• [What is required]
Copy the rows below, starting at the line that contains "You are a computer-use" and continuing through the end of the rows, with each request included. Add 106 to every coordinate in the answers, and leave out the pictures.
╭─ Material
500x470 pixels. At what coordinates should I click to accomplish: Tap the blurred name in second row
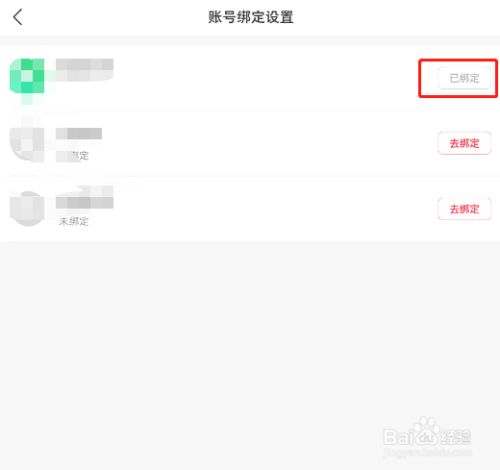point(79,134)

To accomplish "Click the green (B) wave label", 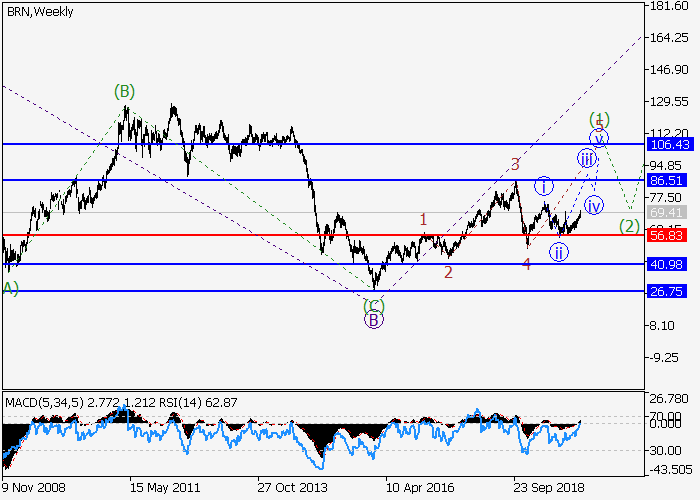I will [x=123, y=92].
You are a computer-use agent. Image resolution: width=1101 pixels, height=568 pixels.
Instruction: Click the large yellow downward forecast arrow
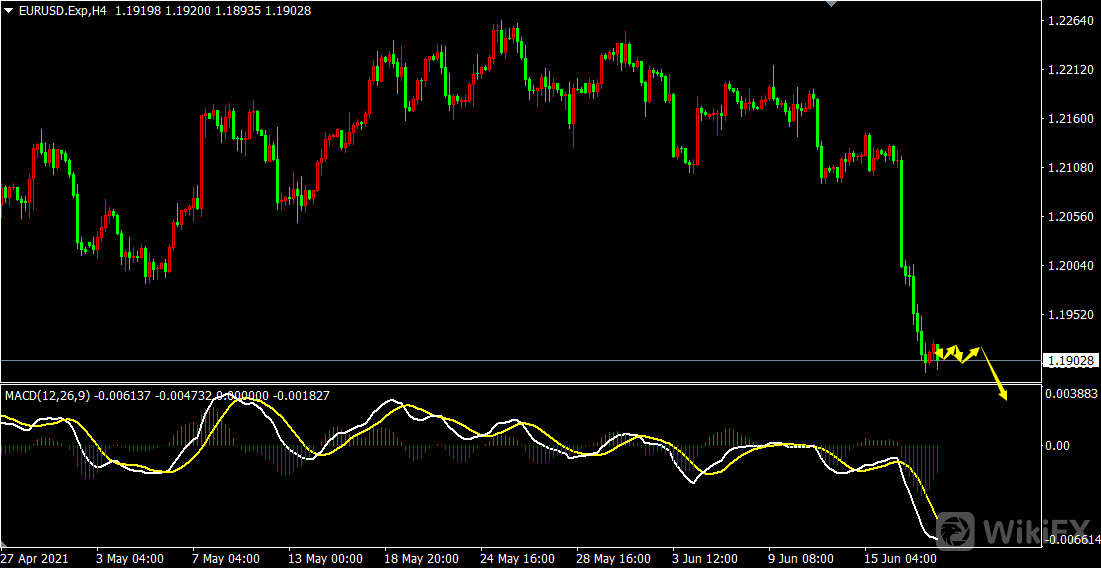click(995, 376)
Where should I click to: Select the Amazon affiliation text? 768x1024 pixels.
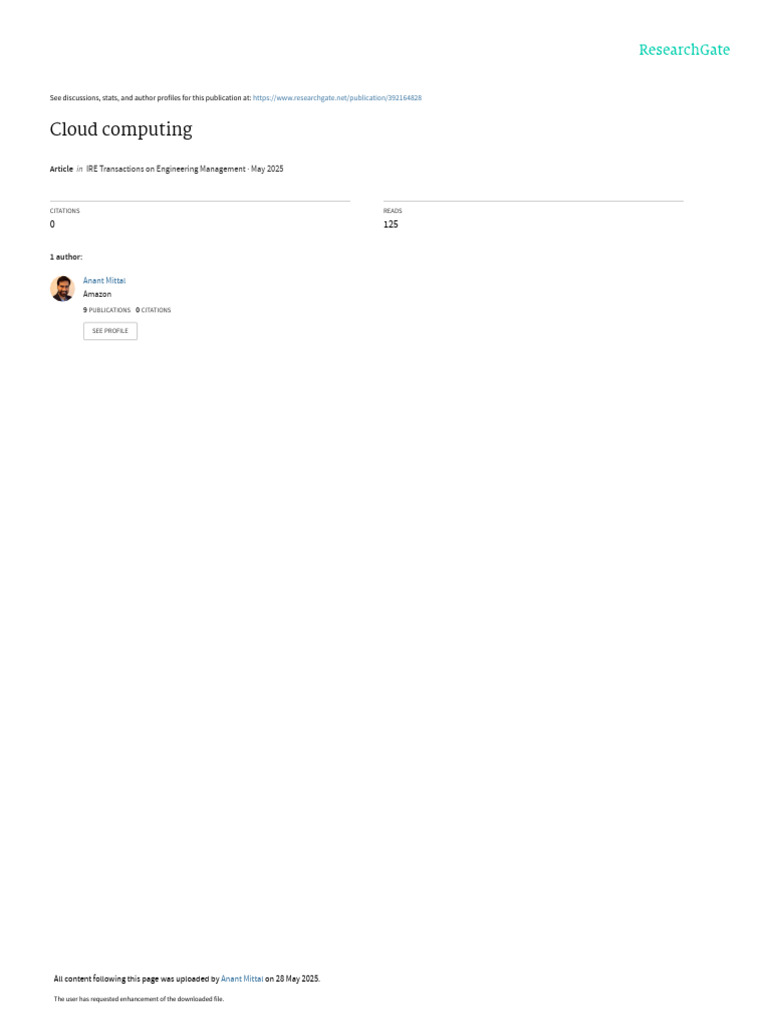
╰─
• [The output]
You are a computer-use agent. Image resolution: width=1101 pixels, height=568 pixels.
Instruction: Click the large yellow downward forecast arrow
click(1101, 482)
Where should I click to: Select the Amazon affiliation text? 768x1024 pixels.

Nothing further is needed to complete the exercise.